◆ What this task involves
Gather every line from the entries below that includes "will".
= = = = = = =
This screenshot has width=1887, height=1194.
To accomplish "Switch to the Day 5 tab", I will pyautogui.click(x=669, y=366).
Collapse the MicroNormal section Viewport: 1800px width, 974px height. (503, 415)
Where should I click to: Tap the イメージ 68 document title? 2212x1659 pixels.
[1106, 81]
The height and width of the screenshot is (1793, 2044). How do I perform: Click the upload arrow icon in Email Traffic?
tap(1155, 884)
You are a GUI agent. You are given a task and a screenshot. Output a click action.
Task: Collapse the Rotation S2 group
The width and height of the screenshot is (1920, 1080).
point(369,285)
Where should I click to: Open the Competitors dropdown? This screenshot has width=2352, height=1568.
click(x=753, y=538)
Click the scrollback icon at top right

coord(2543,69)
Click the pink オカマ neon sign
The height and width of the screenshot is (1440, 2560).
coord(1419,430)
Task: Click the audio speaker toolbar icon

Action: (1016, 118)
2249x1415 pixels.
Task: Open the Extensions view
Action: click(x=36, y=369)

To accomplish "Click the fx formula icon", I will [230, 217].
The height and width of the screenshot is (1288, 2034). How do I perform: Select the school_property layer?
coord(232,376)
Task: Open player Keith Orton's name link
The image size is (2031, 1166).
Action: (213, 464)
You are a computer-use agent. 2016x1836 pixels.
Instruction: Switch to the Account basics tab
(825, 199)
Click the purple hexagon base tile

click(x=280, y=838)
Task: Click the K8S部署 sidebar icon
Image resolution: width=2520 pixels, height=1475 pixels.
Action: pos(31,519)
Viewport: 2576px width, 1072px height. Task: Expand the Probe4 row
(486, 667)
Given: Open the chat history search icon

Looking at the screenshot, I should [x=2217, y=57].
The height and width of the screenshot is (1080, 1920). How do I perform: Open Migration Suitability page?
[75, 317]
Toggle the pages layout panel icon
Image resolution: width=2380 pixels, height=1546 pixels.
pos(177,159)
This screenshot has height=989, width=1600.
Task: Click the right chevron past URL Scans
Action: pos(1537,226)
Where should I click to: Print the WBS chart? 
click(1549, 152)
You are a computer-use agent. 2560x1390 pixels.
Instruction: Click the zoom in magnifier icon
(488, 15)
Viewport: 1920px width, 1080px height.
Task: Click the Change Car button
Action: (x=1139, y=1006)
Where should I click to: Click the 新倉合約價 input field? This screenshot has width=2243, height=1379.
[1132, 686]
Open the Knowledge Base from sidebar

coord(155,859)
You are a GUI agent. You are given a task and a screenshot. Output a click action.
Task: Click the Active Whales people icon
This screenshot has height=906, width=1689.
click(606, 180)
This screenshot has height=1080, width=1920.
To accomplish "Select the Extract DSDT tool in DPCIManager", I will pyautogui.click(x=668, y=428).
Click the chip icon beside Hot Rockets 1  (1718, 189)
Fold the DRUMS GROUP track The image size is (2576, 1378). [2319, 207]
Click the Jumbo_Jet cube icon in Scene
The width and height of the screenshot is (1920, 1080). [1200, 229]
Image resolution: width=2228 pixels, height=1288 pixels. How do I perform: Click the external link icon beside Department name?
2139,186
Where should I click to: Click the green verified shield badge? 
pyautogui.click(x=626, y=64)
= = = = = = =
◆ Expected output
To accomplish "Switch to the Day 5 tab", I will pyautogui.click(x=669, y=366).
To accomplish "Click the fx formula icon", I will [230, 217].
To accomplish "Select the Extract DSDT tool in DPCIManager", I will pyautogui.click(x=668, y=428).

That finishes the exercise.